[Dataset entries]
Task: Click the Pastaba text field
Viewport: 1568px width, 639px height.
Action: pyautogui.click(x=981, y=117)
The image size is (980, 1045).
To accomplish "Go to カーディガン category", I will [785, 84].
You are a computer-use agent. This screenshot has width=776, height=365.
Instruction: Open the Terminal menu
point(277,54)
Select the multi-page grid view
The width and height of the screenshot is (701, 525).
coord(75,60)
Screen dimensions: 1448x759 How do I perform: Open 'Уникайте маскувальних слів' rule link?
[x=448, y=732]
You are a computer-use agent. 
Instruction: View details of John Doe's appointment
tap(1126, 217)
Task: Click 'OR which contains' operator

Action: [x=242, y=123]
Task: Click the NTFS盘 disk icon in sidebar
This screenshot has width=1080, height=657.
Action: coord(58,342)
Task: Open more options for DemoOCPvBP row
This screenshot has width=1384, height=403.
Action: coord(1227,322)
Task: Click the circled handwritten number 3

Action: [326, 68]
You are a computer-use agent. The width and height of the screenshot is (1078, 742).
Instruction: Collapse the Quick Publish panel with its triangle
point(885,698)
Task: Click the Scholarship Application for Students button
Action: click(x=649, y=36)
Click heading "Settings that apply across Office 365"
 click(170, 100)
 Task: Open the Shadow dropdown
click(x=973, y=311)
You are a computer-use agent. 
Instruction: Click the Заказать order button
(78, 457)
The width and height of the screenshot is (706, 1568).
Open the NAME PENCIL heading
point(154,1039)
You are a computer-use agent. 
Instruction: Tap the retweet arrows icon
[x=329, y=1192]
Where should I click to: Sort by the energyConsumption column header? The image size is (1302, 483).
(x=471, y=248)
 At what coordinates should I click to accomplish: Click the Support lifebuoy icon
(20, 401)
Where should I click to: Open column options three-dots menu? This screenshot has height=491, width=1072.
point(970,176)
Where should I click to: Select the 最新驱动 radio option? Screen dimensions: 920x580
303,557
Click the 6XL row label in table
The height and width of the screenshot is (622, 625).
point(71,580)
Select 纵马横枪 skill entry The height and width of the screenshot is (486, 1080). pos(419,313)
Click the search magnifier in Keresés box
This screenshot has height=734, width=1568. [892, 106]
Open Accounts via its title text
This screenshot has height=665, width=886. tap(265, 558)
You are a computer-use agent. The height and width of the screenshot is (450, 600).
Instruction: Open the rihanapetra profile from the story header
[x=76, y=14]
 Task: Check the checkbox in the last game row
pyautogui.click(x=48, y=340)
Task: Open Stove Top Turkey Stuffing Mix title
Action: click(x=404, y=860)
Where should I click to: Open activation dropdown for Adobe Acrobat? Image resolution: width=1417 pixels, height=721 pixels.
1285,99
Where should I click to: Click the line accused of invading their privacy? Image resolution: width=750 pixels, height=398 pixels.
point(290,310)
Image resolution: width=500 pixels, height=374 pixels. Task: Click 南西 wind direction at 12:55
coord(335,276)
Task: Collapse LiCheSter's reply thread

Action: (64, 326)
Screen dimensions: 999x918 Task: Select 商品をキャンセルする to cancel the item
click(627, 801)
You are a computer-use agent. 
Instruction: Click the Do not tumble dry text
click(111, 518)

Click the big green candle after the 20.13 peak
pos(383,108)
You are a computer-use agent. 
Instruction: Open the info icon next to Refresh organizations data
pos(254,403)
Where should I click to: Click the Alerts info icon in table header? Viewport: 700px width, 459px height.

* Instructions to follow
Each line of the data is to be retyped exactly.

* Answer below
Task: Click the Pastaba text field
Viewport: 1568px width, 639px height.
Action: pyautogui.click(x=981, y=117)
The image size is (980, 1045).
To accomplish "Go to カーディガン category", I will [785, 84].
You are a computer-use agent. This screenshot has width=776, height=365.
Instruction: Open the Terminal menu
point(277,54)
Select the multi-page grid view
The width and height of the screenshot is (701, 525).
coord(75,60)
Screen dimensions: 1448x759 How do I perform: Open 'Уникайте маскувальних слів' rule link?
[x=448, y=732]
You are a computer-use agent. 
Instruction: View details of John Doe's appointment
tap(1126, 217)
Task: Click 'OR which contains' operator

Action: [x=242, y=123]
Task: Click the NTFS盘 disk icon in sidebar
This screenshot has width=1080, height=657.
Action: coord(58,342)
Task: Open more options for DemoOCPvBP row
This screenshot has width=1384, height=403.
Action: coord(1227,322)
Task: Click the circled handwritten number 3

Action: [326, 68]
You are a computer-use agent. The width and height of the screenshot is (1078, 742).
Instruction: Collapse the Quick Publish panel with its triangle
point(885,698)
Task: Click the Scholarship Application for Students button
Action: click(x=649, y=36)
Click heading "Settings that apply across Office 365"
 click(170, 100)
 Task: Open the Shadow dropdown
click(x=973, y=311)
You are a computer-use agent. 
Instruction: Click the Заказать order button
(78, 457)
The width and height of the screenshot is (706, 1568).
Open the NAME PENCIL heading
point(154,1039)
You are a computer-use agent. 
Instruction: Tap the retweet arrows icon
[x=329, y=1192]
Where should I click to: Sort by the energyConsumption column header? The image size is (1302, 483).
(x=471, y=248)
 At what coordinates should I click to accomplish: Click the Support lifebuoy icon
(20, 401)
Where should I click to: Open column options three-dots menu? This screenshot has height=491, width=1072.
point(970,176)
Where should I click to: Select the 最新驱动 radio option? Screen dimensions: 920x580
303,557
Click the 6XL row label in table
The height and width of the screenshot is (622, 625).
point(71,580)
Select 纵马横枪 skill entry The height and width of the screenshot is (486, 1080). pos(419,313)
Click the search magnifier in Keresés box
This screenshot has height=734, width=1568. [892, 106]
Open Accounts via its title text
This screenshot has height=665, width=886. tap(265, 558)
You are a computer-use agent. The height and width of the screenshot is (450, 600).
Instruction: Open the rihanapetra profile from the story header
[x=76, y=14]
 Task: Check the checkbox in the last game row
pyautogui.click(x=48, y=340)
Task: Open Stove Top Turkey Stuffing Mix title
Action: click(x=404, y=860)
Where should I click to: Open activation dropdown for Adobe Acrobat? Image resolution: width=1417 pixels, height=721 pixels.
1285,99
Where should I click to: Click the line accused of invading their privacy? Image resolution: width=750 pixels, height=398 pixels.
point(290,310)
Image resolution: width=500 pixels, height=374 pixels. Task: Click 南西 wind direction at 12:55
coord(335,276)
Task: Collapse LiCheSter's reply thread

Action: (64, 326)
Screen dimensions: 999x918 Task: Select 商品をキャンセルする to cancel the item
click(627, 801)
You are a computer-use agent. 
Instruction: Click the Do not tumble dry text
click(111, 518)

Click the big green candle after the 20.13 peak
pos(383,108)
You are a computer-use agent. 
Instruction: Open the info icon next to Refresh organizations data
pos(254,403)
Where should I click to: Click the Alerts info icon in table header? Viewport: 700px width, 459px height.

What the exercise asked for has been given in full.